Par Hélène Sirven
Plis et replis du corps de l’artiste dans des paysages presque cruels.
Après l’impressionnante exposition du musée Ludwig à Cologne, le cycle
Cremaster déploie encore autrement ses boucles séduisantes dans les espaces de l’ARC, soigneusement aménagés sous la direction de Matthew Barney.
Sa beauté physique, perceptible sous les muqueuses artificielles et les maquillages, rejoint cel
e des étoffes, des matières organiques, synthétiques, des gouffres et des étendues, des objets et des postures qu’il met en scène.
Le parcours proposé dans le musée montre parfaitement comment le paysage et le corps s’imbriquent dans une totalité nécessairement prothétique — la liste des œuvres et leurs composantes (voir ci-dessous) en exprime précisément la dimension baroque. Au sein de ce monde parfois exotique, le désir active le malaise et la délectation. Il pénètre de part en part les films, les produits «dérivés» — dessins, sculptures, photographies — qui mêlent en définitive l’amont et l’aval du processus créatif.

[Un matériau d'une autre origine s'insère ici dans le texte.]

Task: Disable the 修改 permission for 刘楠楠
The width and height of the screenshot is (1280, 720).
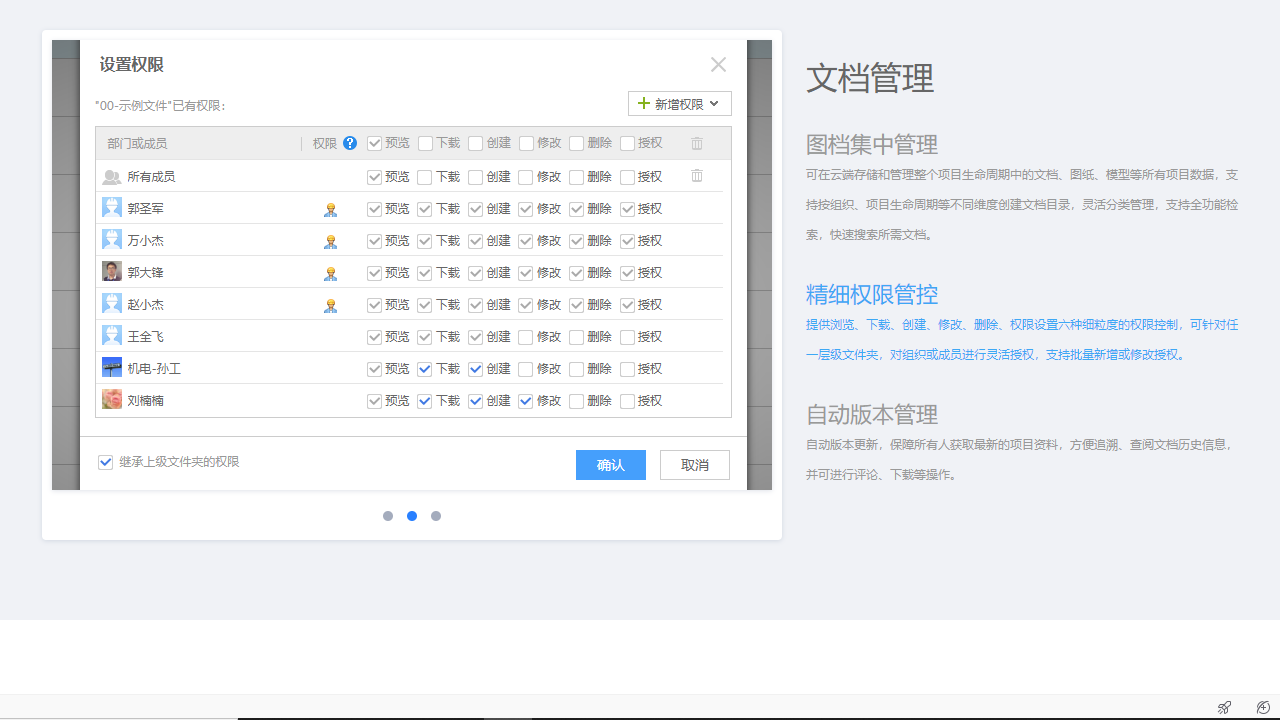Action: pyautogui.click(x=525, y=401)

La grande maîtrise technique de l’artiste californien est au service d’un onirisme combinatoire très particulier ainsi que d’un art consommé de la citation. Mythologies et pratiques extensives du corps alimentent un circuit intime,
tragique mais non dénué d’humour — un cycle peut-être achevé aujourd’hui.
Dans l’ensemble troublant, faussement lisse, des œuvres de Barney, le muscle de Cremaster est la métaphore de la mécanique de l’appareil génital masculin, la garantie de son équilibre vital et de sa différenciation. Il s’accompagne de la présence non moins troublante d’une matrice féminine en quelque sorte «analisée», inscrite dans différents personnages des cinq
Cremaster : par où, en effet, les grains de raisin transitent-ils lorsque, dans
Cremaster 1, Marti Domination les a fait glisser élégamment de l’orifice creusé sous la table dans son orifice buccal avant éviction par l’orifice métallique du pied chaussé?.
Matthew Barney travaille sur les limites, les potentialités, les contraintes préparatoires en interrogeant origines et archétypes. Il semble aussi prendre fortement en considération la
bizarrerie de la société américaine, les dangers que la volonté d’ordre génère, enfin l’importance du jeu irrégulier entre vitesse et lenteur. Barney aime avec rigueur les dérèglements, il puise dans le réel pour créer l’illusion sans écarter l’ambiguïté. Il suffit de regarder de près et de loin sculptures, films, photographies, sous-tendus par les nombreux dessins, pour comprendre en quoi le dérèglement fin ou plus direct de la forme agit sur notre rapport au monde dans notre histoire la plus dissimulée.
On a rapproché l’œuvre fascinante de Matthew Barney et celle de Marcel Duchamp ; la mariée serait ici hybridée par de capricieux célibataires. Et la célébration luxueuse d’une différenciation des sexes accomplie au cours des mouvements ascendants et descendants du muscle de Cremaster semble teintée de nostalgie. Au-delà de la mythologie et des regrets, on pourrait envisager l’œuvre totale de Matthew Barney comme une longue série de vanités postmodernes, peut-être déjà fatiguées par leurs étirements de rapports formels et chromatiques.
Les fragments de chairs, les prolongements variés, les accessoires insolites subissent l’attraction du vide dans une narration impossible. Les films constituent de ce fait des replis où se tapissent des figures indéterminées, à la limite de la chute, au cours de traversées et de passages assez douloureux mais toujours suaves.
L’informe et la forme, la courbe et la rectitude, l’artifice et la nature conjuguent ici leurs efforts pour proposer une incertitude indispensable à toute œuvre. Barney est ce sculpteur qui produit des images comme des matières savantes au risque de son corps, de son vieillissement, au risque de l’épuisement qui guette toute performance.
La couleur (plutôt maniériste que pop) enveloppe les objets et de leurs environs avec une sensualité qui reste pudique ; la distance du rêve semble toujours maintenue : nous n’avons pas vraiment accès à ce spectacle envoûtant, iconique et musical, auquel Barney nous convie. Sa douceur, sa bienveillante cruauté nous avertissent au fond que les métamorphoses les plus lubrifiées ne peuvent pas encore nous soustraire à notre finitude et que le travail artistique est l’un des champs les plus fertiles de notre liberté, avant clonage.
Œuvre(s)Matthew Barney :
On peut compter 17 espaces aménagés, selon un parcours qui commence à partir de l’œuvre installée dans l’escalier central. L’exposition se poursuit en gravissant les marches de l’escalier situé à gauche de cette pièce.